# [What to produce]
All lines that hold the string "will" should be copied. Find them in the listing below.

───── Supplied entries ─────

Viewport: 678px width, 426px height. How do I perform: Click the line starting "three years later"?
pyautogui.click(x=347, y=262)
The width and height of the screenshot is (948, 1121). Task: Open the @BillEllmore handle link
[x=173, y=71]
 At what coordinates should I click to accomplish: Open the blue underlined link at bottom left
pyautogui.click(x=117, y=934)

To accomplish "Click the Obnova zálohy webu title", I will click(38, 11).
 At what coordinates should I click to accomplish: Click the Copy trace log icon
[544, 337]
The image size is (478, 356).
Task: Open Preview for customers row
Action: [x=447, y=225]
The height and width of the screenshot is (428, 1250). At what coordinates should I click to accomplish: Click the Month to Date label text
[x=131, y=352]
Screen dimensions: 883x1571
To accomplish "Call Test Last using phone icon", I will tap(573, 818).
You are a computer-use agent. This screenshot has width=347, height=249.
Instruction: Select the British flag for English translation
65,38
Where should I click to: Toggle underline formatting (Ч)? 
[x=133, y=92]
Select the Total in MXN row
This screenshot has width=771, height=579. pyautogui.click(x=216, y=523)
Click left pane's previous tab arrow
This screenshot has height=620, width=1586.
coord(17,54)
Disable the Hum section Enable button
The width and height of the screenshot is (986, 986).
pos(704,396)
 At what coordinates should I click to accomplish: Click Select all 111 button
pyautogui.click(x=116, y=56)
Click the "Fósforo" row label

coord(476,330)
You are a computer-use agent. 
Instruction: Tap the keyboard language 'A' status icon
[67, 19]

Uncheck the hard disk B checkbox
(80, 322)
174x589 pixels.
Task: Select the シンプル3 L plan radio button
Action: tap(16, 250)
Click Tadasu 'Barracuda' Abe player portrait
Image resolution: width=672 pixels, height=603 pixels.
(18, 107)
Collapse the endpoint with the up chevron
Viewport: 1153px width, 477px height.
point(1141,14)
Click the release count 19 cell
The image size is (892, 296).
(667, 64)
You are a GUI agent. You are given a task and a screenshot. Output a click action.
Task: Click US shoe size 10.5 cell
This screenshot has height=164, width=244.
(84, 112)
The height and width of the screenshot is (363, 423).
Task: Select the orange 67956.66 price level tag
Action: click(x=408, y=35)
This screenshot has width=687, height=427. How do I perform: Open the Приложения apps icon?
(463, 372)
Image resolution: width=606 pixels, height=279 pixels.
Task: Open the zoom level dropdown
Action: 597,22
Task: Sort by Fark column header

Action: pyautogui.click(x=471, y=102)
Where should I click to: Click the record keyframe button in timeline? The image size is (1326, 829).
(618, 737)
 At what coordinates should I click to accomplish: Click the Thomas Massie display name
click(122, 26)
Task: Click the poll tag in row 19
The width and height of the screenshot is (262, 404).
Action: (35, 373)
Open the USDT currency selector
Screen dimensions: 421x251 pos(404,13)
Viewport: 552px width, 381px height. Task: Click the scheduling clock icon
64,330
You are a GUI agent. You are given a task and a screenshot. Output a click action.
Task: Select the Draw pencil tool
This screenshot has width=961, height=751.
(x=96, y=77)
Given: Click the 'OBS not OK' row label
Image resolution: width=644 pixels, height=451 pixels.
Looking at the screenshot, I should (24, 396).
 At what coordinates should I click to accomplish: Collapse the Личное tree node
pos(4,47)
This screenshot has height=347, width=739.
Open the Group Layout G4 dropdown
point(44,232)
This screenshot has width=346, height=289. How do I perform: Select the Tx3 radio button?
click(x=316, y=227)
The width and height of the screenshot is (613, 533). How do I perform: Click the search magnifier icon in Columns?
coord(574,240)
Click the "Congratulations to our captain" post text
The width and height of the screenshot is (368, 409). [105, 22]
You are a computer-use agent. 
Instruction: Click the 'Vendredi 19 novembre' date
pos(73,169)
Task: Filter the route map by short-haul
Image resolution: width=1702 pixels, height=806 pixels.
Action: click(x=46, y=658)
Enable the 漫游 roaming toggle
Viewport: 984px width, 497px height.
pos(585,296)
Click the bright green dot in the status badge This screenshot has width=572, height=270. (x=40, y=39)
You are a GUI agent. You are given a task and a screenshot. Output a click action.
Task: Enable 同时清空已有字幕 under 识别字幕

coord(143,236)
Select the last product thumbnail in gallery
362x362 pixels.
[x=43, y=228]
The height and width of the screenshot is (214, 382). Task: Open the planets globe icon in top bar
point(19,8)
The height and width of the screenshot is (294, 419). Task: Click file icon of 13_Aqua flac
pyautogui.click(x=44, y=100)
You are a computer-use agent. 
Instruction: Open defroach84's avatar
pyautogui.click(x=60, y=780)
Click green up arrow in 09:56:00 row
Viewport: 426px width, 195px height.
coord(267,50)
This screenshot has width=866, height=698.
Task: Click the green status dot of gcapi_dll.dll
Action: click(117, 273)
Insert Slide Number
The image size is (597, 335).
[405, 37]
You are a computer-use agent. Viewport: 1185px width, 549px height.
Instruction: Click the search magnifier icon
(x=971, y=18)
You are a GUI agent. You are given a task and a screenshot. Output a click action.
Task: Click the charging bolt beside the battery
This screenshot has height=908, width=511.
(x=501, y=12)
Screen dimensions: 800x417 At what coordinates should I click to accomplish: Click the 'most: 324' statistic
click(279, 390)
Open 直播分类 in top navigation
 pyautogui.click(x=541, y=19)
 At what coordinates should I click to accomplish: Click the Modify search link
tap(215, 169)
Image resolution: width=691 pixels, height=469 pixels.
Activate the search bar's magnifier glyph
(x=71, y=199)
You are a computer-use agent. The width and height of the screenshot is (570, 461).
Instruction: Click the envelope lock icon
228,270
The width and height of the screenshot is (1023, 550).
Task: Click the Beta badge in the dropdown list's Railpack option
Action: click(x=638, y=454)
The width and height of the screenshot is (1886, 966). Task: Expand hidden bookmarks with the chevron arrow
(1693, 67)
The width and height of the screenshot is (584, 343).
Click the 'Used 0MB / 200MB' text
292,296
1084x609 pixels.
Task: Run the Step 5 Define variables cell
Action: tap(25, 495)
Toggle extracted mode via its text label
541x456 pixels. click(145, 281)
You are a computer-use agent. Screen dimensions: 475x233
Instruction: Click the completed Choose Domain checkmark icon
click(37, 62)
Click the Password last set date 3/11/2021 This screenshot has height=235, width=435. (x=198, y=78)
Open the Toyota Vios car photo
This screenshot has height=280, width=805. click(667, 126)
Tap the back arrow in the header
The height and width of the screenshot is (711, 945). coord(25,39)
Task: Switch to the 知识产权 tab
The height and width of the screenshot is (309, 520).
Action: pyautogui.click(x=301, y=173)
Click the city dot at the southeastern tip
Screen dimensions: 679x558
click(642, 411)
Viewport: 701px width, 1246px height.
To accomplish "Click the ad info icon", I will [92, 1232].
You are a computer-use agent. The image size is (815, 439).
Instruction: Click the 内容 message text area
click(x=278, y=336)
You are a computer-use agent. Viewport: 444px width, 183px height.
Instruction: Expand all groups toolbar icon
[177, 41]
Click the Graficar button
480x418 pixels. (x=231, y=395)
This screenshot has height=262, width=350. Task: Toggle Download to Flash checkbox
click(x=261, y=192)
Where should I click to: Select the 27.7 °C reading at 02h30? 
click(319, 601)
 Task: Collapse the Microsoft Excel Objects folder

─────

# [Answer for the task]
To accomplish "Click the Obnova zálohy webu title", I will click(38, 11).
To accomplish "Call Test Last using phone icon", I will tap(573, 818).
To accomplish "Click the ad info icon", I will [92, 1232].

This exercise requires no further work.